Let's see what happened.
Derek "Del Boy" Trotter
In 2019, a musical based on the OFAH characters also opened at the Theatre Royal Haymarket in London.
In 2018, the defendants launched an interactive dining show – the “Only Fools The (Cushty) Dining Experience” (OFDE) – in which actors would play the various OFAH characters in a different context (an interactive pub quiz) from the original OFAH series.
Shazam, the claimant in this case, is a company owned and controlled by the estate of the late author of the OFAH scripts. In 2018, Shazam’s solicitors sent a warning letter to the defendants, claiming that OFDE would infringe the IP rights held by Shazam in OFAH. Proceedings were initially issued in the High Court in 2019 and transferred to the IPEC the following year.
According to Shazam, copyright would subsist in the OFAH scripts, the lyrics and opening theme song of OFAH, and … the OFAH characters.
Insofar as Del Boy is concerned, the following would make his ‘persona’ and would be therefore protectable:
- His use of sales patter with replicated phrases;
- His use of French to try to convey an air of sophistication;
- His eternal optimism;
- His involvement in dodgy schemes;
- His making sacrifices for another OFAH character.
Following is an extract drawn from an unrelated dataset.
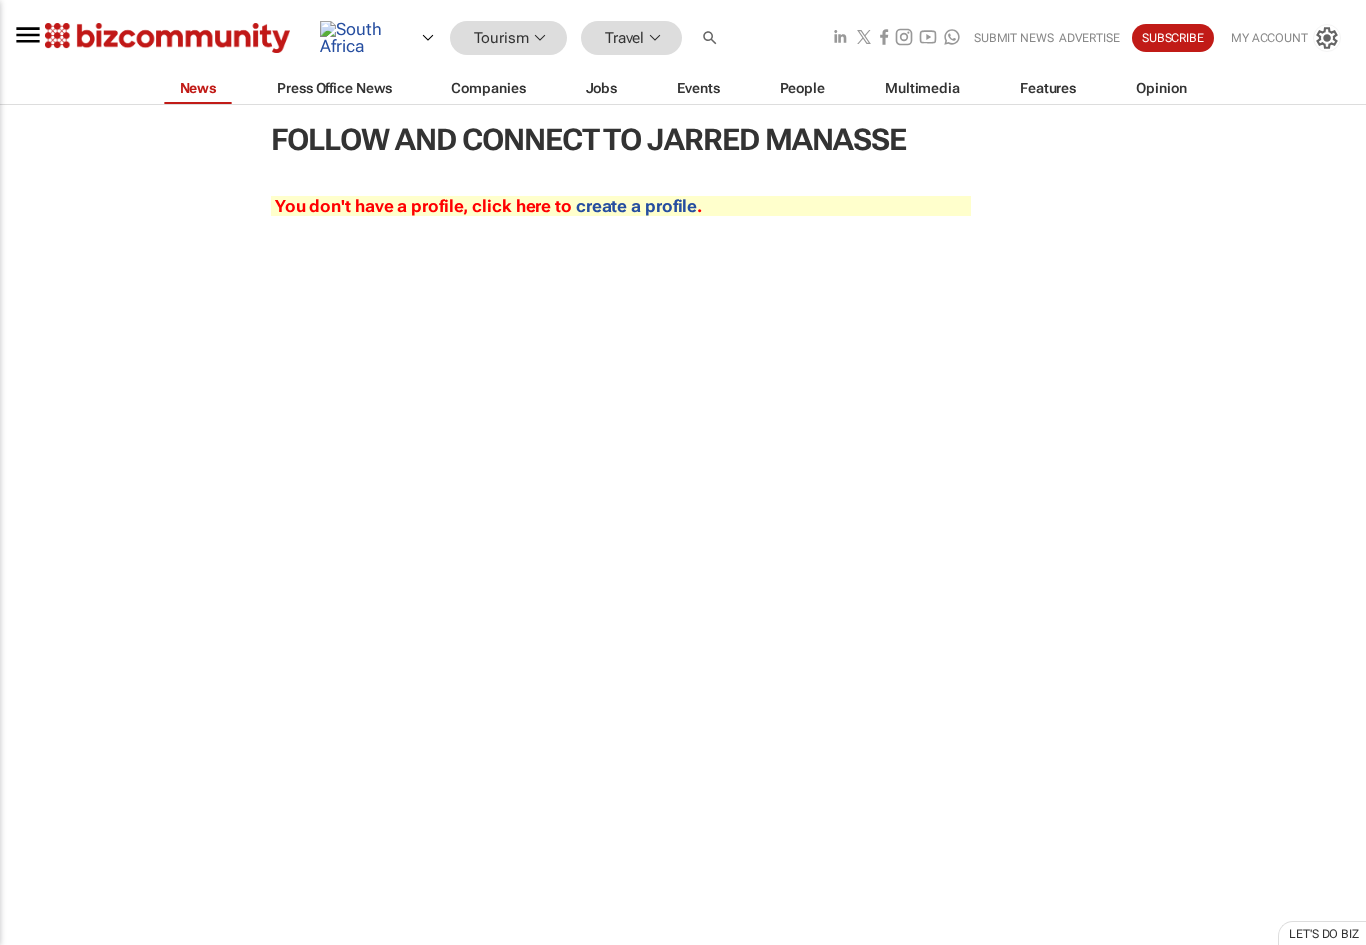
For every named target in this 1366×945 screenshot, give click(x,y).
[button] (712, 38)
Insofar as character copyright is concerned, Judge Kimbell QC had to decide whether Del Boy could be protected as a literary or dramatic work and, if so and if the defendants had undertaken a substantial taking thereof, the defences under section 30A of the Copyright, Designs and Patents Act 1988 (CDPA), notably parody and pastiche, could be successfully invoked. Section 30A CDPA is derived from Article 5(3)(k) of the InfoSoc Directive and was introduced in the context of the 2014 UK copyright reform.
Copyright protection of the Del Boy character
It is worth recalling at the outset that:
- Unlike most countries in Europe, the UK has a closed list of protectable works and that a work cannot be simultaneously a literary and a dramatic work;
- As the judge observed, “There is surprisingly little discussion in English case law or commentary on whether (and if so in what circumstance) copyright might subsist in a character from a dramatic or literary work” (para 76) and “there is no English case law in which the point has aris[en] for decision, still less a case in which copyright has been held to subsist in a character” (para 91).
The judge thus considered it “necessary to approach the matter from first principles”, that is by applying
(Of course, logically speaking, the question of originality should follow that of whether there is a work in the first place)
Applying this “two-stage test”, the judge found that Del Boy is original and is a work (para 98), in that “the features of Del Boy relied upon by the Claimant as constituting his character are, in my judgement, precisely and objectively discernable in the Scripts.” (para 105).
Regarding categorization, the judge concluded that “if Del Boy is a protectable work under EU law, he can be properly subsumed under the concept of a literary work for the purposes of the closed list of protected English works” and that this “does not require any strained interpretation of the CDPA” (para 121)
Having established that copyright would subsist in Del Boy, the judge turned to the question of prima facie infringement and found that “the evidence of infringement by the Defendants is overwhelming and obvious” (para 127).
The analysis then turned to whether section 30A CDPA could be invoked successfully by the Defendants. The primary argument was that the Defendants’ act would qualify for the application of the parody exception. Alternatively, pastiche would be applicable.
The judge provided quite a lengthy discussion of the three-step test before turning to the question of whether the use at hand could be regarded as a parody. Referring to the CJEU guidance in Deckmyn (Katposts here), the court concluded that “mere imitation (of a work of comedy) is not enough to constitute parody” (para 180).
Turning therefore to the question whether pastiche could be applicable instead, the court also excluded the application of such a defence (para 195).
This decision is welcome news to all those supporting copyright protection of characters. Importantly (and correctly so), the judge followed the CJEU-mandated test to determine copyright subsistence, that is whether an 'object' is original and is a work.
Even though Judge Kimbell QC did not openly question the closed system of categories under UK law - as HHJ Hacon had instead done in the first UK ruling post-Cofemel, Response Clothing (IPKat here) -, the decision does indicate that the real question is not one of formal categorization (what work it is), but rather whether an ‘object’ could be regarded as an original work in the first place.